No, the infalling (free-falling) body will cross the event horizon right away, when the black hole is big, and the temperature of the horizon is low. Distant observers will see in the same distant future the last photons emitted in the distant past by the infalling body mixed with the photons from the black hole final explosion by evaporation.
 
  • #18
And the external observer will see the in-falling object disappear through the event horizon?
 
  • #19
MuggsMcGinnis said:
And the external observer will see the in-falling object disappear through the event horizon?

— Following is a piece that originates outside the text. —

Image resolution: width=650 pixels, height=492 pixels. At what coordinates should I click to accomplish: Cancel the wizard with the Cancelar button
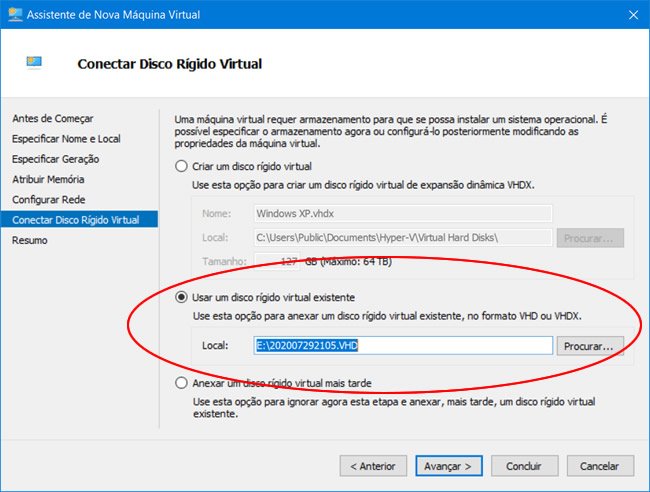point(600,466)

Yes, in the sense that he will receive at that moment the very last theoretical photons which may be possibly emitted by the object before entering the black hole.
 
  • #20
Xantox, I wonder if you could explain your answer from post #17 a little. It is clear that to a distant observer an infalling object will appear to slow down, turn red and dim as it approaches the event horizon. However, apart from this optical effect, from the inertial frame of the distant observer, isn't time increasingly dilated and space radially contracted close to the horizon? It would seem that the object would still have to cross an infinite expanse of contracted space during increasingly dilated time. The infalling object wouldn't just appear to slow down and stop, to the distant observer it in fact, would. Could you please explain how the free falling object is able to cross the event horizon right away? I recognize of course that in its own inertial frame the infalling object would fall to the center of the BH rapidly as the event horizon evaporates beneath it.
 
  • #21
The infalling object is following the strong curvature of the black hole spacetime – this is what makes the difference in respect to a distant observer in flat spacetime. The freefall path into the hole is finite (the proper time to cross the horizon is finite), it is only the "shadow" of this path projected on the coordinates of the distant observer which actually goes to infinity because of the curved geometry.
 
  • #22
There is no meaningful distinction between what "appears" to happen and what "really" happens. If there were, Einstein's relativity wouldn't work; it's entirely based on "appearance". Are you suggesting that there are two categories of "reality"? One that's how the universe "appears" to be and another that's how the universe "actually" is?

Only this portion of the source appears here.